Um fenômeno natural ajuda o país a ganhar o apelido de Pais do Arco Íris. Quem anda pelas estradas irlandesas, ainda muito estreitas, mas sendo modernizadas com ajuda da Comunidade Européia, pode presenciar seqüências de arco-íris, um após o outro. Muito recortado por baias, pontas, cliffs, o litoral da Irlanda. Em meio a simpáticas fazendas, remanescentes dos celtas, e um dos mais antigos templos cristãos do mundo: o Oratório de Gallarus, construído em pedra imitando um barco emborcado, centro de visitas, estudos e peregrinação.

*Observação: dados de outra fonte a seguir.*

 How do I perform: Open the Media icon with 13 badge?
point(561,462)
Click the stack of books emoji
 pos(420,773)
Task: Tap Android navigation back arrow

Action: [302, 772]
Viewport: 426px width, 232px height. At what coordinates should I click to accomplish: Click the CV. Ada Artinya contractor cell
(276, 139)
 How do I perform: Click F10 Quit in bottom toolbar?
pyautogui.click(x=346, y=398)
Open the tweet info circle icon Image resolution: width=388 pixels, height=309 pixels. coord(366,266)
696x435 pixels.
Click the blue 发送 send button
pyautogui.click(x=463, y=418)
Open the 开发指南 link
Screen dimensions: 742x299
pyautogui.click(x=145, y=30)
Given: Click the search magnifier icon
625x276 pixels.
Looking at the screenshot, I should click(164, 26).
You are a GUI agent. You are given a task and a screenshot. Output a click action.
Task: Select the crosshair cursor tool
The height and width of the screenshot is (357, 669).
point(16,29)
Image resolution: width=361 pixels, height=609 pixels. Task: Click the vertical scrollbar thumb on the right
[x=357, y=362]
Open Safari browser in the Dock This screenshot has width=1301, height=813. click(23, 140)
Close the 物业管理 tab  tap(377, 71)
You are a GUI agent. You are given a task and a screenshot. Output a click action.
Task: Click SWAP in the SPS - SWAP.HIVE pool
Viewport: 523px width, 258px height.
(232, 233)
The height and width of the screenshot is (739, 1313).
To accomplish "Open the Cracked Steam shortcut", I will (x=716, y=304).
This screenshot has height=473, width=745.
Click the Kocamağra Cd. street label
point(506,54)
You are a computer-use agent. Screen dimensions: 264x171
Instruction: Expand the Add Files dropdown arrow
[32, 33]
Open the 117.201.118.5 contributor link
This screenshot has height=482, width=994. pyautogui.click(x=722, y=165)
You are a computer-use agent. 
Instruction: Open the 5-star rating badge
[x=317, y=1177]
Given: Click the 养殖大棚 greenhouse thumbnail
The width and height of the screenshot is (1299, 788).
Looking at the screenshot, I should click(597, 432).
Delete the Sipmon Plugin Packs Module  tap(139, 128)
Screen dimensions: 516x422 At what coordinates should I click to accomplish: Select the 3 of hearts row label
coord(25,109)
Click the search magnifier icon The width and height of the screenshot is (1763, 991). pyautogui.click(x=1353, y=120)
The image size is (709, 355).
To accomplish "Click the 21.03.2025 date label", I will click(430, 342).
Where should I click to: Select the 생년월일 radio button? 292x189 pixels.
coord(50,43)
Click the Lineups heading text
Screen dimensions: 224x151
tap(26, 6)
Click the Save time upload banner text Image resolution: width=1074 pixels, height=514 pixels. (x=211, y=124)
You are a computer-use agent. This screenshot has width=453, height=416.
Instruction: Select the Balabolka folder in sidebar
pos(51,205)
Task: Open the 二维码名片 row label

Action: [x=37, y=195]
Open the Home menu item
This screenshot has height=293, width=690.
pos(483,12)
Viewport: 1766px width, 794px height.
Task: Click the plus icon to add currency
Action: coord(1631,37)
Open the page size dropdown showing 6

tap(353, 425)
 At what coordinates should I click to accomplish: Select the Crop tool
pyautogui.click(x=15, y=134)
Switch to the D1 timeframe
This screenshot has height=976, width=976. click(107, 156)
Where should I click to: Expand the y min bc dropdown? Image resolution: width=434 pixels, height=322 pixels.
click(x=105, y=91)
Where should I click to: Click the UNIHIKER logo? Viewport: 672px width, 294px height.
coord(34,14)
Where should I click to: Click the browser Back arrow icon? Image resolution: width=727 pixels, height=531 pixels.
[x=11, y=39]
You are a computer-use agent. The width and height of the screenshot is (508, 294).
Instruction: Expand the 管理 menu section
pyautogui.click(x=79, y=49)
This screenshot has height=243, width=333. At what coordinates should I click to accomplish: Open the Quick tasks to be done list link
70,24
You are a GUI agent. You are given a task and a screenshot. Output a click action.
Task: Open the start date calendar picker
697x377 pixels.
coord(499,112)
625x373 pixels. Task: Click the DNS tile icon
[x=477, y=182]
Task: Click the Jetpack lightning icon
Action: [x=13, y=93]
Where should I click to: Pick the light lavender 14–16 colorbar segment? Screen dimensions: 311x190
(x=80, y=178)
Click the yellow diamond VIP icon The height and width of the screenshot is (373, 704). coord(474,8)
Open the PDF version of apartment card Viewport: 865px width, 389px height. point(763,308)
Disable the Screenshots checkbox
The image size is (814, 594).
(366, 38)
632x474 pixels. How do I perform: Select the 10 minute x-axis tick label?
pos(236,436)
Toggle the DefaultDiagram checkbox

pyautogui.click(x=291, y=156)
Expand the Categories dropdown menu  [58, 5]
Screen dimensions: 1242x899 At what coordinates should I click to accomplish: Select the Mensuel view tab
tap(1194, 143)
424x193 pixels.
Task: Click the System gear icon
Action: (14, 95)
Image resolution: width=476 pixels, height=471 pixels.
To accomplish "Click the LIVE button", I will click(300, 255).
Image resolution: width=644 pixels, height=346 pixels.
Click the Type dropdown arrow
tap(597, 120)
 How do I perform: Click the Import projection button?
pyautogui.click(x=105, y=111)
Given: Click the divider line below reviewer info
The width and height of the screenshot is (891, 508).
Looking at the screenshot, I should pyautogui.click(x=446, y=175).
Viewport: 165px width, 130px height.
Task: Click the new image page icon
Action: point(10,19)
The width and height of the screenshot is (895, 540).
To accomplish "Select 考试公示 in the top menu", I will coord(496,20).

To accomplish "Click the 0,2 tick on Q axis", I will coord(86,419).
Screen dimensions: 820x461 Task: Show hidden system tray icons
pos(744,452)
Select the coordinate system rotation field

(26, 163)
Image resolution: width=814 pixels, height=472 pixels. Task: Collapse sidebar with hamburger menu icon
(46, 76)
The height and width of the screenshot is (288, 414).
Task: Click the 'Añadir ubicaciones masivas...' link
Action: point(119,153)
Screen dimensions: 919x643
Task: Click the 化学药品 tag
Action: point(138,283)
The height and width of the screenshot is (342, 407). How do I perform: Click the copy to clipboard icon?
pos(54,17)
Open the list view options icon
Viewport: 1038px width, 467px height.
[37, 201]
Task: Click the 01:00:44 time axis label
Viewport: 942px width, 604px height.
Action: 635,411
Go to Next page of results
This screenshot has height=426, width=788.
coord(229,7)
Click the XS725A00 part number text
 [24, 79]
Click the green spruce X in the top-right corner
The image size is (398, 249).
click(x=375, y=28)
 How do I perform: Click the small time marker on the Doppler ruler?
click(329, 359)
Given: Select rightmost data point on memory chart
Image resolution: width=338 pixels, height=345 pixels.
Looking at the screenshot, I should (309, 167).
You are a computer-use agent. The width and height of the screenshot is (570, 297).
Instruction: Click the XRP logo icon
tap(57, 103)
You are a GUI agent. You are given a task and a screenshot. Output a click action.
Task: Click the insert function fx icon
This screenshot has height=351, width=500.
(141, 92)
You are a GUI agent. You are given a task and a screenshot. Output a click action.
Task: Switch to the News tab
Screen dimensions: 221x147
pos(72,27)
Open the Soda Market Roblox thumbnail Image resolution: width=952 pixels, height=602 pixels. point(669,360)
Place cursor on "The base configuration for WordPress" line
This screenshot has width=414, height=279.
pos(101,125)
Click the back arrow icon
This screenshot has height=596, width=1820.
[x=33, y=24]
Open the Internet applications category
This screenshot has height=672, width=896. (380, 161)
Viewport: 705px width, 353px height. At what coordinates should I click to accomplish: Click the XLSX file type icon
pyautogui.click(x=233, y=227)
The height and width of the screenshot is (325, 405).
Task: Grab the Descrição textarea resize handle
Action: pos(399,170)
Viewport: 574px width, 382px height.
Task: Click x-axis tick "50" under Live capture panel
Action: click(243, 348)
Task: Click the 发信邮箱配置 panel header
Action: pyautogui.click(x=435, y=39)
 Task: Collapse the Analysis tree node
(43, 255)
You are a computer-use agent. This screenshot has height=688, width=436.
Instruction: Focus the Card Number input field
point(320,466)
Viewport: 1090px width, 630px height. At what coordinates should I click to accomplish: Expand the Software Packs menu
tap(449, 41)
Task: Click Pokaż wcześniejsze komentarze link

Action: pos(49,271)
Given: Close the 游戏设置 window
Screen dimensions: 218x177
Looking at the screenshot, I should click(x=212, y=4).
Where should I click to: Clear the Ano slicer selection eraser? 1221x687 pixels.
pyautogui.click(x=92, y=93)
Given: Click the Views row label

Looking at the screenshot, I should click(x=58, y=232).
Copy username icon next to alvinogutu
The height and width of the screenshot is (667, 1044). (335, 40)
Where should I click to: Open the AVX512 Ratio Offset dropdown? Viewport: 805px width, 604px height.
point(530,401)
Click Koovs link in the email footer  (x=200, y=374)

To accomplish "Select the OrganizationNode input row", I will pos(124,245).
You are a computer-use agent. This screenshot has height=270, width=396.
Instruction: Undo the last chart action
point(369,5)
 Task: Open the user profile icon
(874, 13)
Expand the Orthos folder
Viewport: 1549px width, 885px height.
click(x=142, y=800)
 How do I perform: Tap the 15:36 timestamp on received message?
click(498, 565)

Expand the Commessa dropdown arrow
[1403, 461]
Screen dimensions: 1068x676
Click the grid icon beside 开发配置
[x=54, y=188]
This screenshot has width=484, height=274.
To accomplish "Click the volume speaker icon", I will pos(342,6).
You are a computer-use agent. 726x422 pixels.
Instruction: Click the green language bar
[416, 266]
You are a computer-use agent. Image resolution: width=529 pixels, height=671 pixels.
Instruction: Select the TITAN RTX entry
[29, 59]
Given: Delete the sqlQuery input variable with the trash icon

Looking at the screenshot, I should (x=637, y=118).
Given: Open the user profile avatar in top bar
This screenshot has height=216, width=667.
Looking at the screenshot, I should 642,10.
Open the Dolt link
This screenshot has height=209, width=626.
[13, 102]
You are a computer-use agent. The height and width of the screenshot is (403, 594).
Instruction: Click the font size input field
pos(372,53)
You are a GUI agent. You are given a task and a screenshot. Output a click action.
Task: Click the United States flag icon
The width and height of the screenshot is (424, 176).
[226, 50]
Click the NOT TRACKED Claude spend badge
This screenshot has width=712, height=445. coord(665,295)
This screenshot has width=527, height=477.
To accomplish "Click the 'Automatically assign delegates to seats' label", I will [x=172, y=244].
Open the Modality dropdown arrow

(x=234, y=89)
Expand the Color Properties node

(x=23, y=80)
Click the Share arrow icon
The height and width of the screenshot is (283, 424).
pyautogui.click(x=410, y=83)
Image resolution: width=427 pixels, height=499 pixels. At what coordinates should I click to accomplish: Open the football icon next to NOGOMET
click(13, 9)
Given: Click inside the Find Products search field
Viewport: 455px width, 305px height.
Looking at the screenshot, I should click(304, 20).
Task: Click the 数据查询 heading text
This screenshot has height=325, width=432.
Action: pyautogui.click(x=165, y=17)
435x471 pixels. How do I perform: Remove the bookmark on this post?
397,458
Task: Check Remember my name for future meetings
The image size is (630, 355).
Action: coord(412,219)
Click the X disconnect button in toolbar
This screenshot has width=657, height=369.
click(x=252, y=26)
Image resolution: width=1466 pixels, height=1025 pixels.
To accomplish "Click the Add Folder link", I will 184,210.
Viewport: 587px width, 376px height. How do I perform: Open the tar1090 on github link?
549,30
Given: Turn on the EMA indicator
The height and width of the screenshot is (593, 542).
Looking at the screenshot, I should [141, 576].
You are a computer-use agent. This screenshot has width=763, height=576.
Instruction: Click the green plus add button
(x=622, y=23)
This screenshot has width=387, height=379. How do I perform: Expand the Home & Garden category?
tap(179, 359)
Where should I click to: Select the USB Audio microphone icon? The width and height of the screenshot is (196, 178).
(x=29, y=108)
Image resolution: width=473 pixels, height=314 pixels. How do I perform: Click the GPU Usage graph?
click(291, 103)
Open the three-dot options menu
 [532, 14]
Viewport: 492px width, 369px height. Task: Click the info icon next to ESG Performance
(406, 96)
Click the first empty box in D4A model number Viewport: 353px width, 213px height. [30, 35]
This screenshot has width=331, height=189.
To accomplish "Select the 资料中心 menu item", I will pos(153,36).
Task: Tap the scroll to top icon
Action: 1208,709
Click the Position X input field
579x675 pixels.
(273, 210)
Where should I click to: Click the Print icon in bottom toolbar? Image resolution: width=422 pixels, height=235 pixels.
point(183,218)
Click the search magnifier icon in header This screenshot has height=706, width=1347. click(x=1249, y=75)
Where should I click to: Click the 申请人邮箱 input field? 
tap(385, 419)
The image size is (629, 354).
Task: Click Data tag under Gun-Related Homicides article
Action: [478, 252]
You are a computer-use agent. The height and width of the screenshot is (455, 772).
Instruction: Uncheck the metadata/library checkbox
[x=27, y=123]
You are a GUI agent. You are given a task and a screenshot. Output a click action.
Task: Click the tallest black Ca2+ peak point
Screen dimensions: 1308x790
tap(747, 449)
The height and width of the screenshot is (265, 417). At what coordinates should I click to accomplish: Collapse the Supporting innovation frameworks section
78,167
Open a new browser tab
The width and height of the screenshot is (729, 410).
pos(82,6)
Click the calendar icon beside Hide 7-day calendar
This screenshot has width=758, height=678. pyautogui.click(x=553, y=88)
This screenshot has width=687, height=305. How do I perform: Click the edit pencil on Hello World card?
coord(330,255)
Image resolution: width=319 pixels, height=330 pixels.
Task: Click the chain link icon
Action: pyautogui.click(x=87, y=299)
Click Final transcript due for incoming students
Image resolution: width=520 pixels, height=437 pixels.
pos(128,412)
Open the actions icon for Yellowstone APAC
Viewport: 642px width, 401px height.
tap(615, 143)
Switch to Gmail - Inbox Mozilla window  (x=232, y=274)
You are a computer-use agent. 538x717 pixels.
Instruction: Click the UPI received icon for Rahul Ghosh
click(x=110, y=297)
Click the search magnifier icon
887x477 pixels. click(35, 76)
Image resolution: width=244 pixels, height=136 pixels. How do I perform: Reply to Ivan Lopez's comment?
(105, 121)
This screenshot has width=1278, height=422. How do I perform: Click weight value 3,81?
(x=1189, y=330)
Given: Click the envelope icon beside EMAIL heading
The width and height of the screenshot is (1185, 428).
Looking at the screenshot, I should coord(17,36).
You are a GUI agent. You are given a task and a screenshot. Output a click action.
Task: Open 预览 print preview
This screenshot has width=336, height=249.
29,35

Oscar Wilde, Bernard Shaw, Bram Stocker, William B. Yeats, Thomas Moore. Alguns desses nomes, os brasileiros já ouviram falar muito. Outros menos. Embora alguns desses nomes reneguem o berço, todos nasceram na Irlanda, pais onde ter cultura é ter prestígio, e nas livrarias, uma grata surpresa: um mesmo livro de autores como James Joyce é encontrado em edições distintas. Com preços para todos os bolsos e alguns com explicações e notas para estudantes. As livrarias são do tamanho de alguns supermercados brasileiros e lá se compra livro por menos de três libras irlandesas (que vale um pouco menos que a libra esterlina).
Livros a mão cheia e muitos deles conta a história do país que vem de muitos milênios. Tudo começou com os proto-celtas. Depois, chegaram os celtas, grandes navegadores, vindos de Portugal e Espanha, principalmente, não só explorando o mundo como tentando escapar do domínio romano. Nessa pré-história irlandesa, os povos viviam em clãs. Eram considerados chefes ou tido como ricos quem tivesse mais terra, mais gado e mais mulher, embora não houvesse distinção tão acentuada entre homens e mulheres: quem chegava primeiro e dominasse a área, era o líder, e se um rei saqueava e tomava a terra de outro, nada demais. Coisas da disputa entre os clãs, muitas delas violentíssimas.
A arte irlandesa nasceu ai. Os bardos (poetas ou cantores) eram tidos em altas contas na sociedade irlandesa (especialmente no período proto-celta) e eram os responsáveis por contar os feitos de seus amos. Com o advento do cristianismo, com a queda do império romano e a invasão dos bárbaros, muita gente foi se refugiar na Irlanda. Tentou-se a conversão daquele povo "pagão", que seguia especialmente o druidismo. Pelas vias normais, não deu. A ética irlandesa era um tanto distinta e começou-se a misturar alhos e bugalhos. Os irlandeses foram alfabetizados e descobriram algo tão interessante quanto formar clãs, criar mosteiros e abadias. E tanto fazia ser homem ou mulher. Tanto São Patrício como Santa Brígida eram chefes de suas comunidades religiosas, algumas das quais se tornaram atuais cidades, e celebravam seus cultos.
De invasor em invasor, a Irlanda sofreu várias dominações e ficou subordinada a coroa inglesa até o século passado (século XX). Hoje, independente, governado por uma presidente, já se moderniza, aceita o divórcio e melhora sua infra-estrutura querendo abrir um novo mercado, o turismo.